Confusing comment for function ExecParallelEstimate

Started by Wu, Feiover 6 years ago8 messages
#1Wu, Fei
wufei.fnst@cn.fujitsu.com

Hi, all
Lately I was researching Parallelism of Postgres 10.7(and it is same in all version), and I was confused when reading the comment of function ExecParallelEstimate :
(in src/backend/executor/execParallel.c)
----------------------------------------------

* While we're at it, count the number of PlanState nodes in the tree, so
* we know how many SharedPlanStateInstrumentation structures we need.
static bool
ExecParallelEstimate(PlanState *planstate, ExecParallelEstimateContext *e)
----------------------------------------------

The structure SharedPlanStateInstrumentation is not exists at all. And I noticed that the so called “SharedPlanStateInstrumentation”
maybe is the structure instrumentation now, which is used for storing information of planstate in parallelism. The function count the number
of planState nodes and stored it in ExecParallelEstimateContext-> nnodes ,then use it to Estimate space for instrumentation structure in
function ExecInitParallelPlan.

So, I think the comment is out of date now, isn’t it?

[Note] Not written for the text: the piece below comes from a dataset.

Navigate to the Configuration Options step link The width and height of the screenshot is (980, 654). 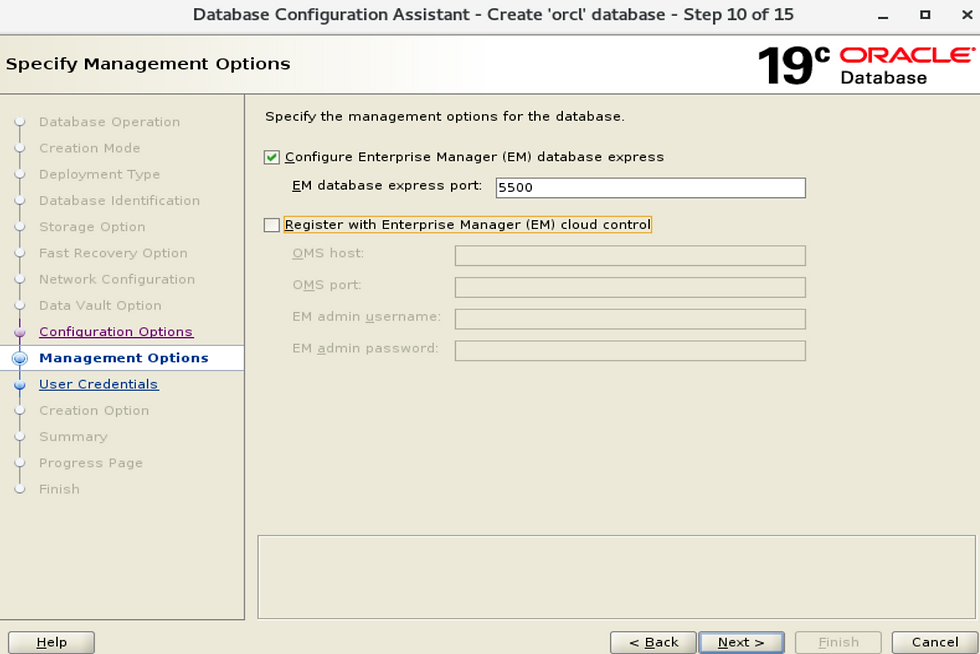pyautogui.click(x=116, y=331)
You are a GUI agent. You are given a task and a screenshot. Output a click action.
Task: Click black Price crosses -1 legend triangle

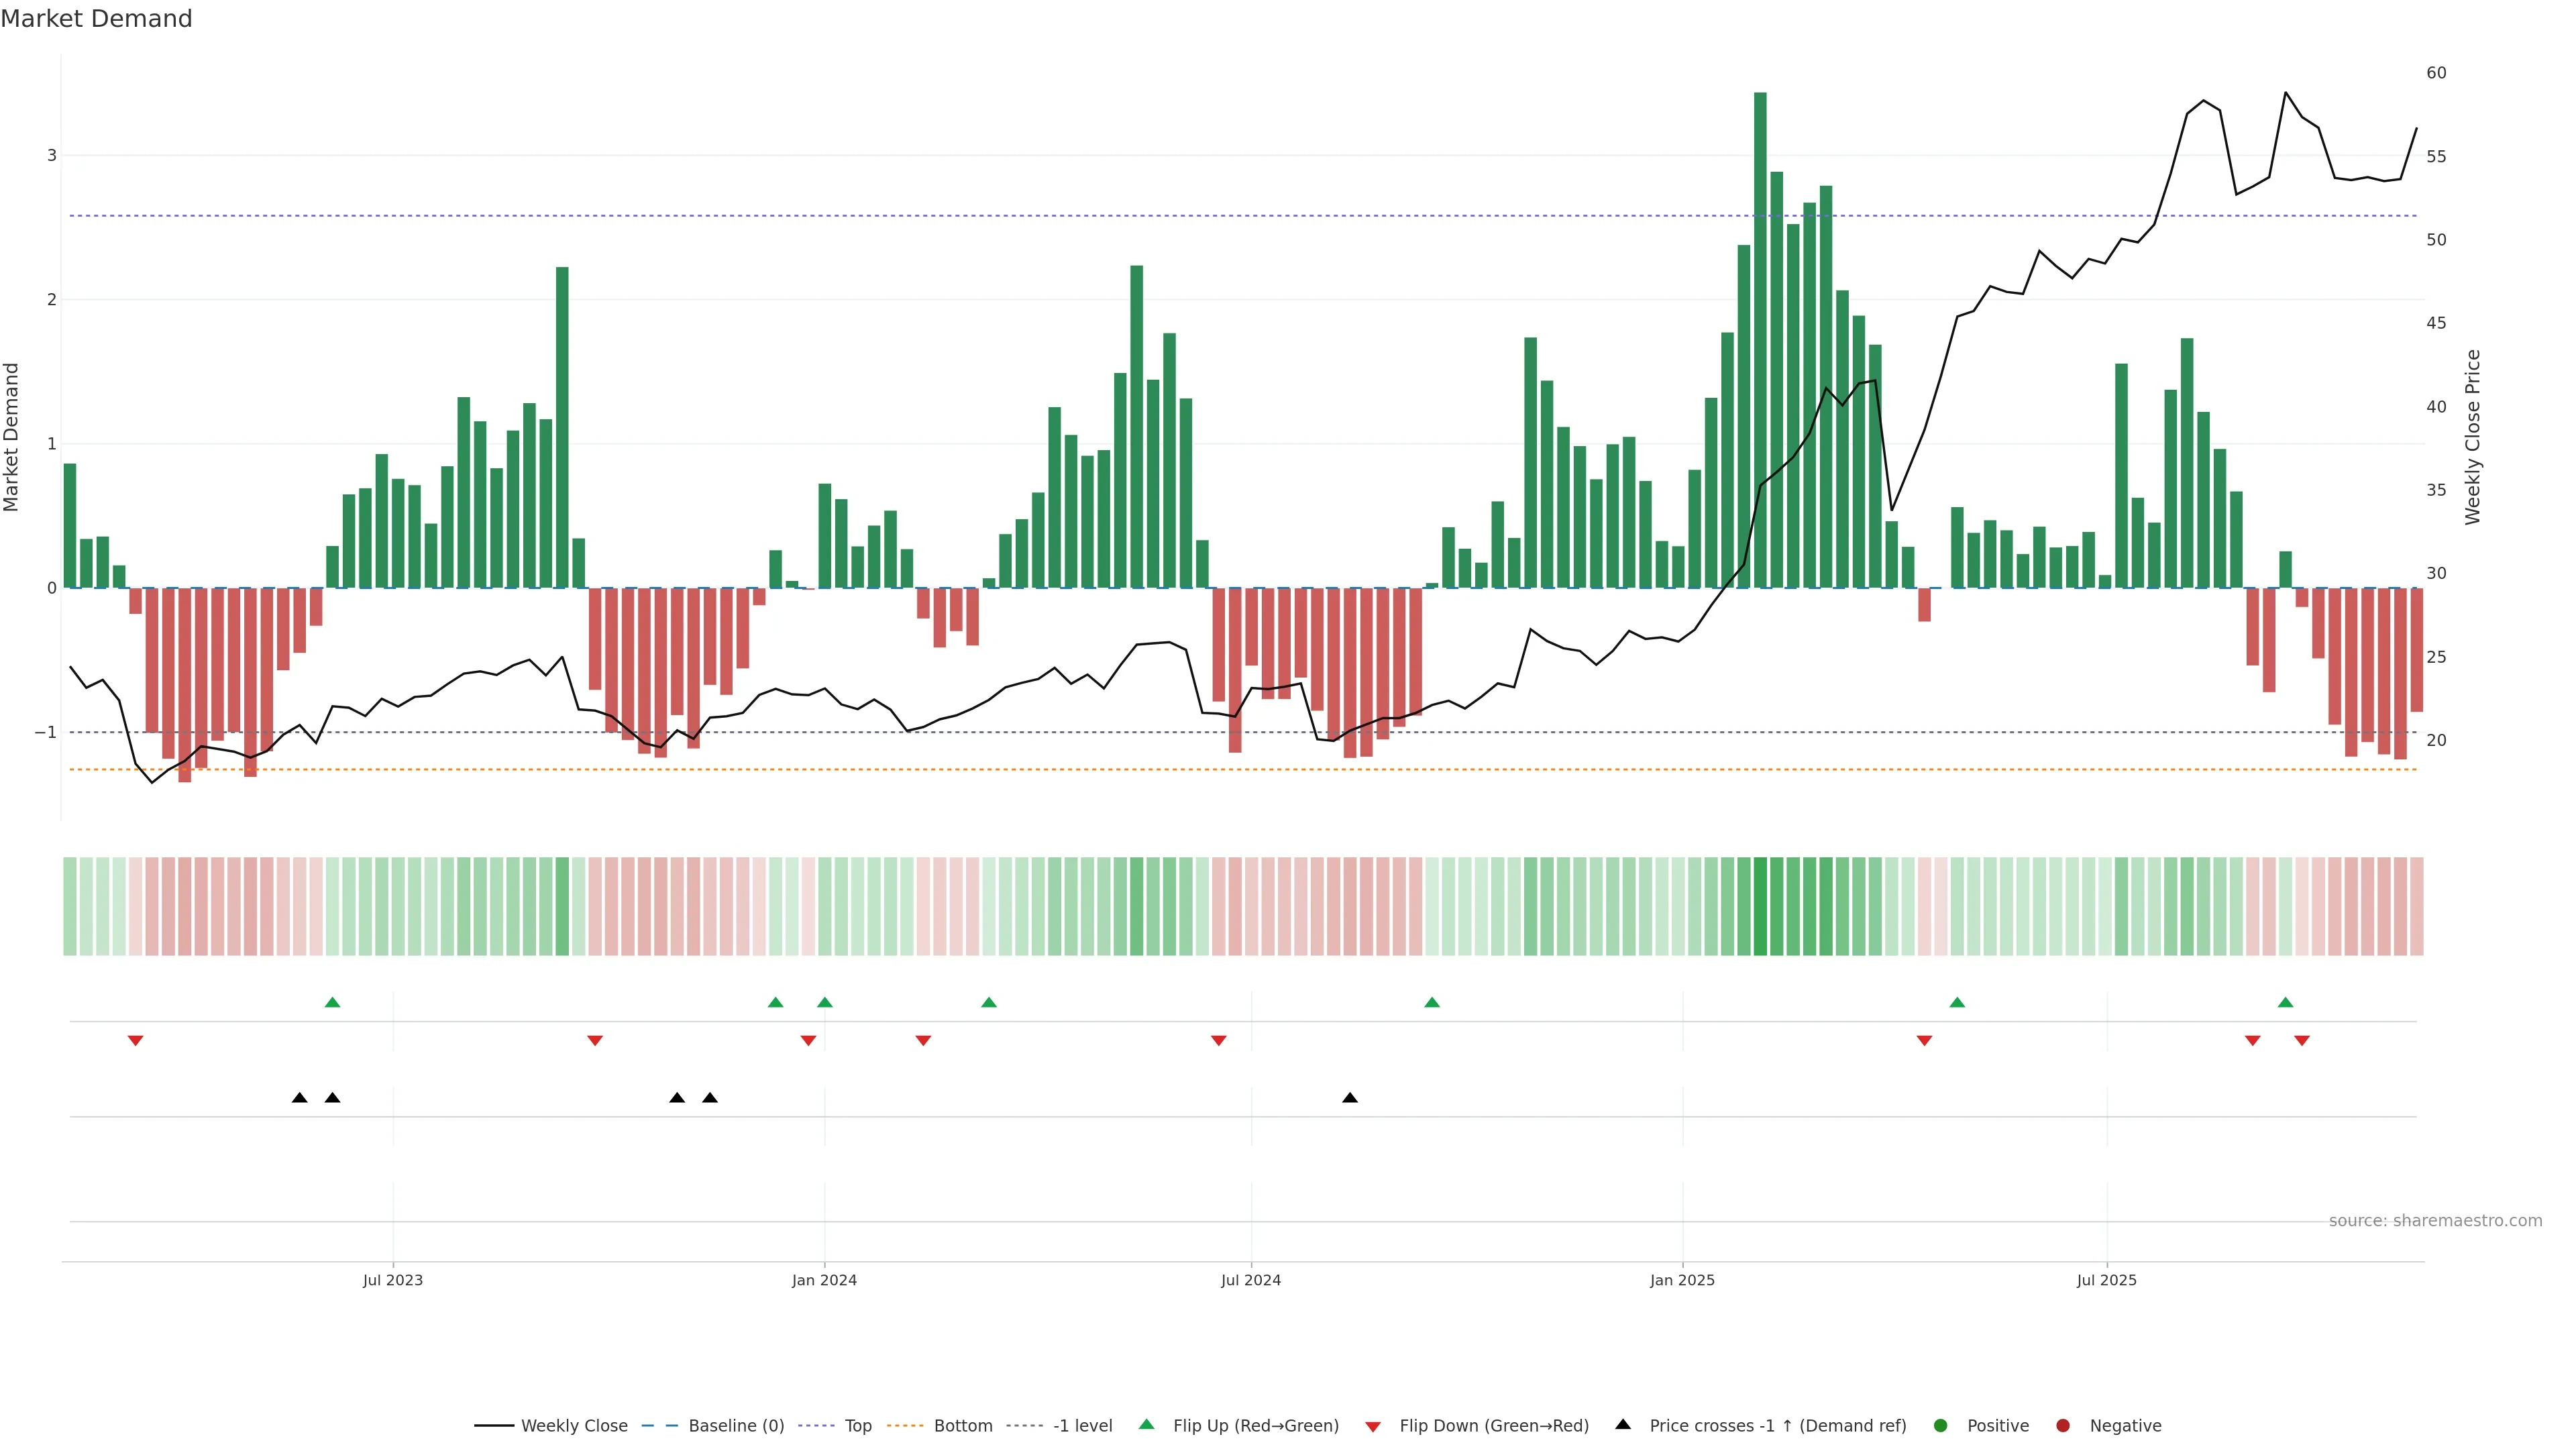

Maybe we can modified this piece of comment from “SharedPlanStateInstrumentation” to “instrumentation” for clear

--
Best Regards
-----------------------------------------------------
Wu Fei
Development Department II
Software Division III
Nanjing Fujitsu Nanda Software Tech. Co., Ltd.(FNST)
ADDR.: No.6 Wenzhu Road, Software Avenue,
Nanjing, 210012, China
TEL : +86+25-86630566-9356
COINS: 7998-9356
FAX: +86+25-83317685
MAIL:wufei.fnst@cn.fujitsu.com
http://www.fujitsu.com/cn/fnst/
---------------------------------------------------

#2Amit Kapila
amit.kapila16@gmail.com
In reply to: Wu, Fei (#1)
Re: Confusing comment for function ExecParallelEstimate

On Wed, Jun 5, 2019 at 9:24 AM Wu, Fei <wufei.fnst@cn.fujitsu.com> wrote:

Hi, all

Lately I was researching Parallelism of Postgres 10.7(and it is same in all version), and I was confused when reading the comment of function ExecParallelEstimate :

(in src/backend/executor/execParallel.c)

----------------------------------------------

* While we're at it, count the number of PlanState nodes in the tree, so

* we know how many SharedPlanStateInstrumentation structures we need.

static bool

ExecParallelEstimate(PlanState *planstate, ExecParallelEstimateContext *e)

----------------------------------------------

The structure SharedPlanStateInstrumentation is not exists at all. And I noticed that the so called “SharedPlanStateInstrumentation”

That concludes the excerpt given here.